I will start off with some background, talk briefly about a couple of exciting new storage technologies, mention some key characteristics of the Universal Preservation Format, and finally update you on where we've been, what we're doing, and where we go next.
Sponsored by the WGBH Educational Foundation and funded in part by a grant (97-029) from the National Historical Publications and Records Commission of the National Archives, the Universal Preservation Format initiative advocates a format for the long-term storage of electronically generated media. Dave MacCarn, Chief Technologist at WGBH, is the architect of UPF. He, along with Mary Ide, Director of Media Archives and Preservation Center at WGBH, are the Project Directors. I am the Project Coordinator, with feet planted not-always-so-firmly in both engineering and archival camps.
Working with representatives from standards organizations, hardware and software companies, museums, academic institutions, archives and libraries, this project will produce and publish a document called a Recommended Practice. This document will be submitted to the Society of Motion Picture and Television Engineers, also known as SMPTE, suggesting guidelines for engineers when designing computer applications that involve or interact with digital storage. We expect to make the process of preserving and accessing electronic records (both original and migrated) more efficient, cost-effective, and simpler.

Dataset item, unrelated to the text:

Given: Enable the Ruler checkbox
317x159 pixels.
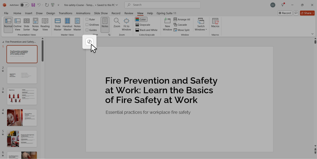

Once upon a time, you could "get at" most media through sheer cleverness. With analog media, such as a record or a film slide, there is an "analogy" between process and form. In practical terms, even without playback equipment, you could simulate the media experience. For example, I recall building a phonograph player, using rolled-up cardboard to amplify the sound and a sewing needle for a stylus. I can tell you, it was not very popular with my parents, whose records I sometimes borrowed for my prototype.
Digital can refer literally to both fingers on a hand and to numbers.
"A digital computer performs calculations and logical operations with quantities represented as digits, usually in the binary number system."
To get at digital media, you need some form of decoder, too often the exact decoder.
There are presently over a dozen proprietary digital storage formats. We propose to add one more: the UPF. The format would be "platform-independent," meaning that it would load into applications that adopted this standard, regardless of the computer's operating system.
The Universal Preservation Format standard would serve as a universal decoder, co-existing and interchanging with proprietary formats in the same way that, say, an ascii or plain text and RTF or "rich text format" co-exist with Word or WordPerfect formats in your word processors.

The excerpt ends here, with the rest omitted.